■ **WORK ORDER**: Will you transcribe all the entries word for word, skipping the pictures they hold?

(Data records)
·····
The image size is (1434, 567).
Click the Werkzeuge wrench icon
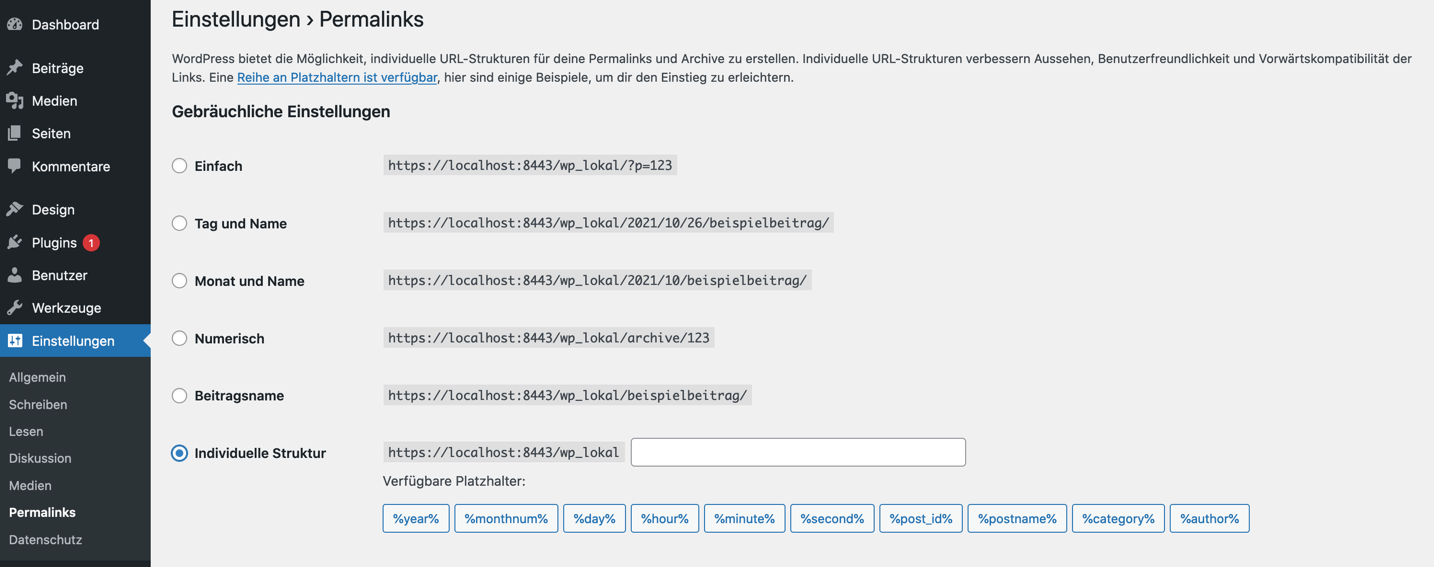pos(15,308)
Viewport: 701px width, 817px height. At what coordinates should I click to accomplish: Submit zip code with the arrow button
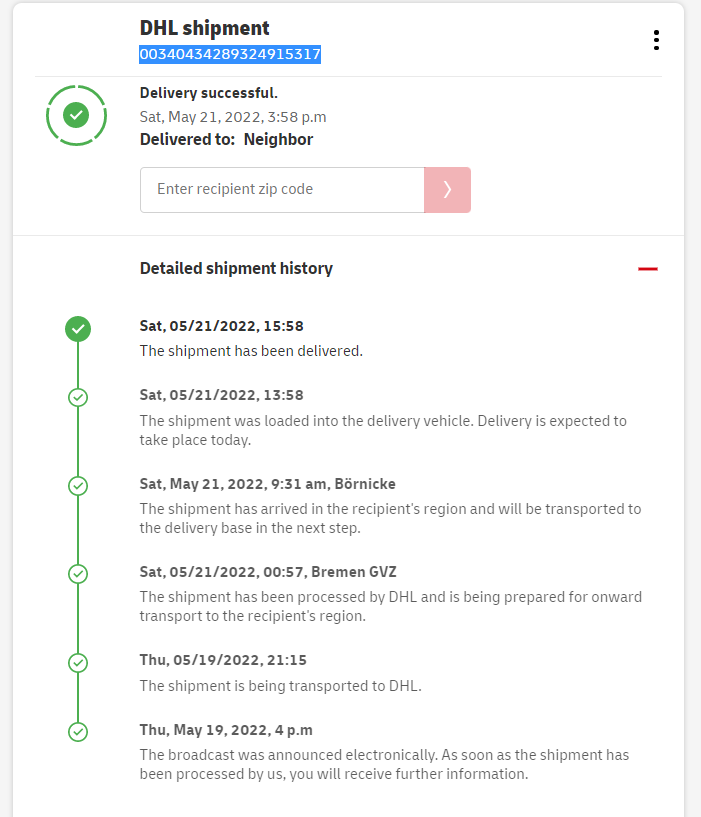(x=447, y=190)
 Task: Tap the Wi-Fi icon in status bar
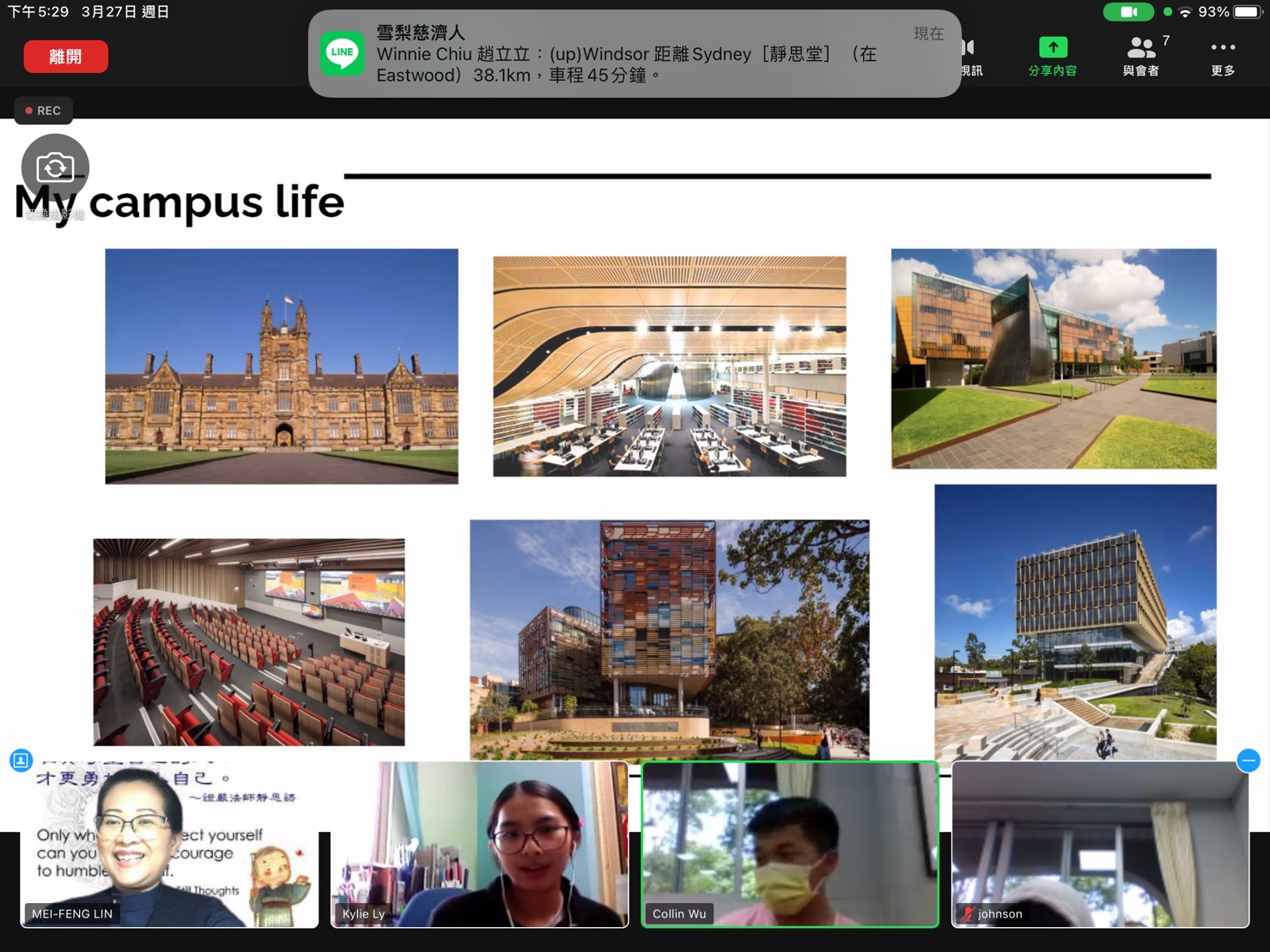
·····
■ **RESULT FOR THIS EXERCISE**:
The image size is (1434, 567).
Click the Werkzeuge wrench icon
pos(15,308)
Viewport: 701px width, 817px height. At what coordinates should I click to accomplish: Submit zip code with the arrow button
(x=447, y=190)
 Task: Tap the Wi-Fi icon in status bar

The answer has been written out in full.